Which is how Lawrence and Dean Hawkins, dean of the College of Agriculture and Natural Sciences at WTAMU, decided to get the university into the cloning business and why there are now two cloned bulls, three cloned cows and a bunch of their offspring sporting the WT freeze brand. 

The plan is to start with animals that will produce high-yield, high-quality carcasses and then select within that group for the various other traits that make a good line of cattle. Sure, he says, “it will take years, maybe decades,” and there is no guarantee of success. But he’s hoping to build a composite breed—or several composite breeds, perhaps—that will work for the beef business as well as the cow business.

Not to promise a world of Prime, YG 1 cattle, of course. But would it be a faster way to enhance the number of Choice YG 2 carcasses?

This idea came while he was watching carcasses go through the packing plant. You can stand there all day and not see one YG1, Prime carcass come by, he says. When they do come through, though, they are a sight to behold. 

In the pre-Dolly-the-sheep days, there was no way to take advantage of those rare post-mortem homeruns. But now, you can clone about anything using nuclear transfer. All you do is take some DNA from the carcass you want to reincarnate, splice it into a donor cell, implant that into a recipient cow and out pops a replica. Easy as 3-D printing—or at least workably close. It’s a bit pricey, of course, but ViaGen agreed to provide the service to WTAMU and created Alpha, the first bull; Gamma Gamma Gamma (1, 2 and 3); and Delta, the second bull.

None of them were chosen on carcass merit alone, by the way. Using established DNA markers, the team used genetic markers for other important traits to select the individuals to clone. 

At press time, nine bulls and four heifers—the result of matings between the Alpha bull and the three Gamma heifers—are ready for weaning. They’ve spent their lives as regular calves on the university’s 2,400 acre ranch, mingling among the commercial calves. WTAMU figures they’re the first calves in history to result from two carcass clones. The calves—even with the three Gamma mamas—are genetically full siblings. 

There are a couple of side notes here. First being that none of these clones is about to win Denver or, for that matter, the local 4-H show. Alpha, the first bull clone, is 86% Angus and 14% Brahman. Delta, the yearling bull cloned in 2014, is 100% Angus. The Gamma cows are full-blood Wagyu. The pictures of them as yearlings look like something most cowmen would cull just for ugly if not for growth potential.

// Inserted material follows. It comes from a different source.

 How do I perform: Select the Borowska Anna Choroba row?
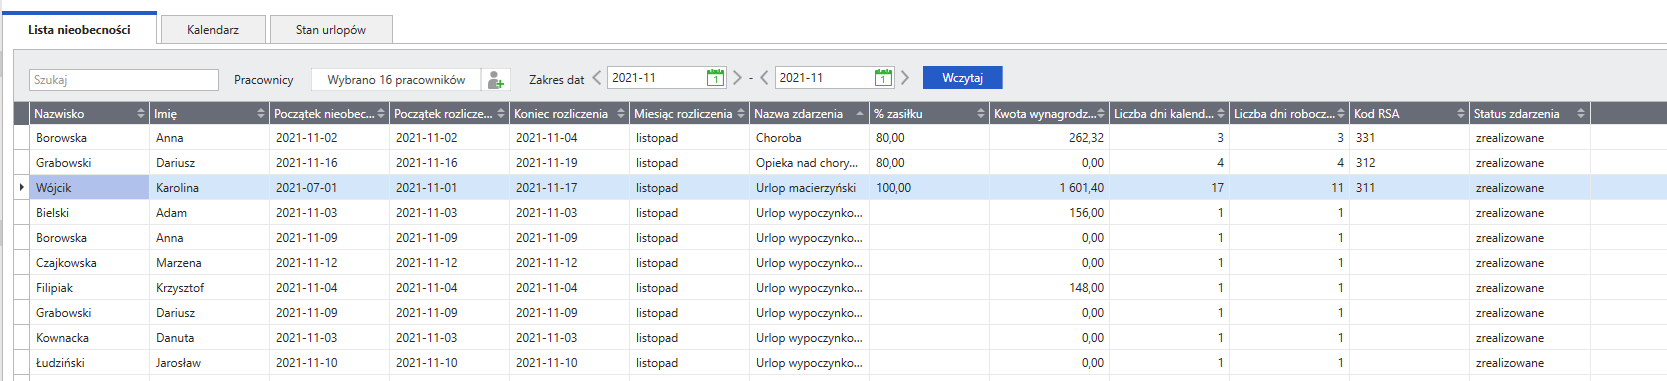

“Certainly not what we would have chosen visually,” Lawrence says. But the calves are a different matter. They’re long, framy and well-muscled. Not show stoppers, necessarily, but nothing a buyer would kick out of the ring. 

The WTAMU team figures to keep the heifers and perhaps three of the bulls. That will leave six or so bulls to be castrated and fed out for harvest next year. 

That will give the team a chance not only to look at the carcass results, but to watch how they perform in the feedlot. That—and with the DNA markers providing some assurance on the matter—will be a crucial step in deciding where to go next. Who’s to say one of them won’t ring all the bells from average daily gain to high feed efficiency and still turn out a Prime, YG 1 carcass? 

Lawrence is keeping his expectations low, but it’s hard not to speculate on the potential returns of such backwards engineering in an era when there are so many new tools available and the potential reward so high. At press time, Consolidated Beef Producers says a Prime, YG 1 carcass would be worth about $30 per cwt more than a Choice, YG 3.

That’s $290 on a 900-lb. carcass. That’s enough bonus to catch the attention of even the most cost-conscious rancher. And considering we produce 24 or so million fed cattle a year, there is a huge theoretical reward for upgrading carcass scores.

The WTAMU team has entered a competitive race, though. With genomic tools such as regularly interspaced short palindromic repeat (CRISPR)/Cas9 nuclease techniques—where individual traits are implanted into host cells, allowing for individualized trait reproduction—coming on fast, science is offering all sorts of new tools for “fixing” desirable traits.